It is estimated that more than 46 countries all over the world will celebrate Mother's Day on May 14, 2017. It is not always celebrated on May 14, but it is always celebrated on the Second Sunday in May no matter what date it falls on. Three words people will hear all day long is "Happy Mother's Day." In churches, preachers will preach sermons to encourage mothers and to lift them up.

The celebration comes in the midst of graduations, proms, and weddings. No matter what other event is going on at the time, people tend to put them aside to celebrate Mother's Day with their mothers, grandmothers and other women who have been a significant influence on them.

Origin of the day

Anna Jarvis organized the first observance in 1908 to honor her mother. She chose the second Sunday in May because it was the Sunday closest to her mother’s death. Her mother, Ann Reeves, died in 1905. Because the white carnation was Reeves’ favorite flower, it has become popular to give on that special day. Many people don't know that tidbit, so they give their mothers red roses instead.

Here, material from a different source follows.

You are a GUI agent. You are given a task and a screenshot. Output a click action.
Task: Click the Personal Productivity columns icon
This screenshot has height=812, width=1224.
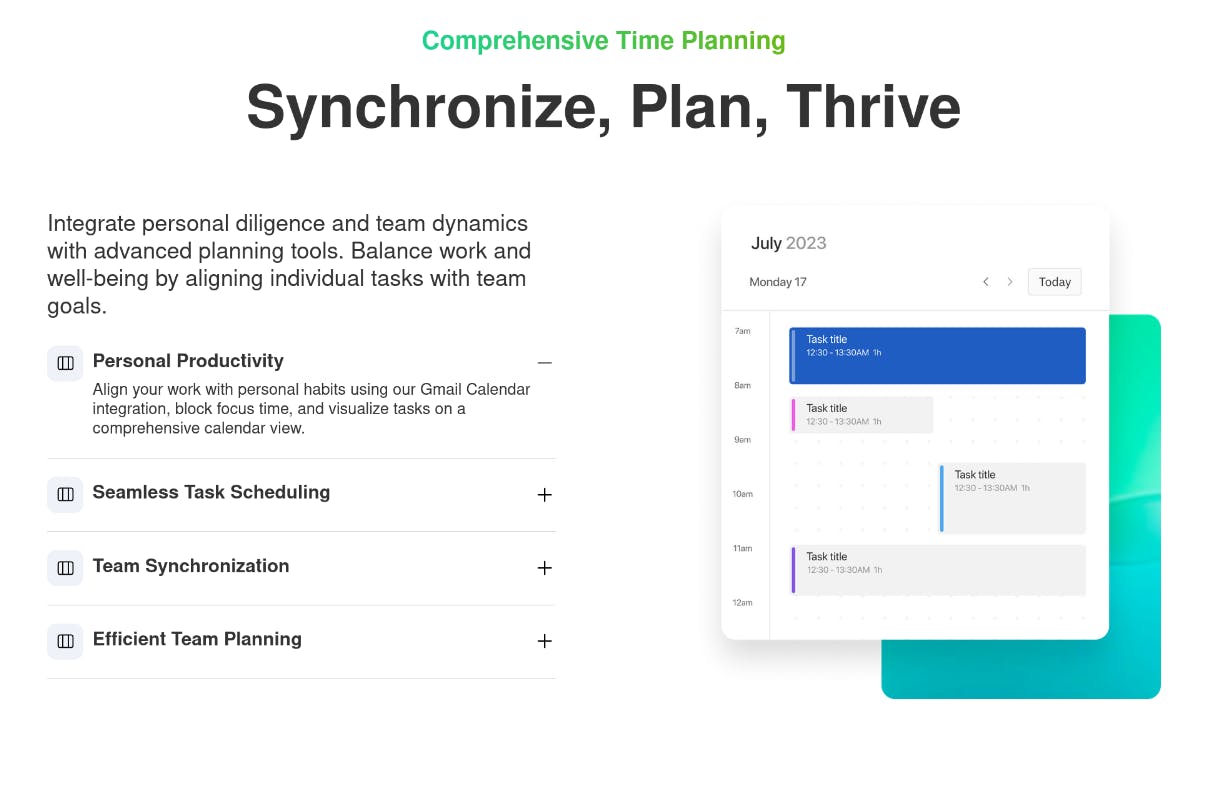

It is interesting that the woman who fought to have a day set aside for mothers had no children of her own. Jarvis' main goal for wanting a day set aside was to have children spend time with their mothers and remember the sacrifices they had made. In 1914, President Woodrow Wilson issued an official proclamation that the second Sunday in May will be Mother's Day.


Mother's Day is celebrated in different ways around the world. Mothers are given flowers and gifts. They are taken out to dinner by their children. More elaborate gifts might include going on a cruise. If people follow the tradition that Ann Jarvis wanted, children would spend precious time with their mothers without giving gifts.

Something most people might not know is that Jarvis spent most of her life fighting to have a day to honor mothers, but then she spent the other half of her life trying to undo it. That's because the day was not used for the purpose Jarvis wanted. Like most holidays, the day had become too commercialized.

Fate of the founder

Jarvis fought against the greeting card companies, the candy shops, and florists for capitalizing off of her idea.

She was so consumed with undoing Mother's Day celebrations in that manner that she once ended up in jail for disturbing the peace. Her fight to undo Mother's Day consumed her. Sadly, she spent the last four years of her life in a sanitarium, blind and penniless. She died in 1948 without any children by her side.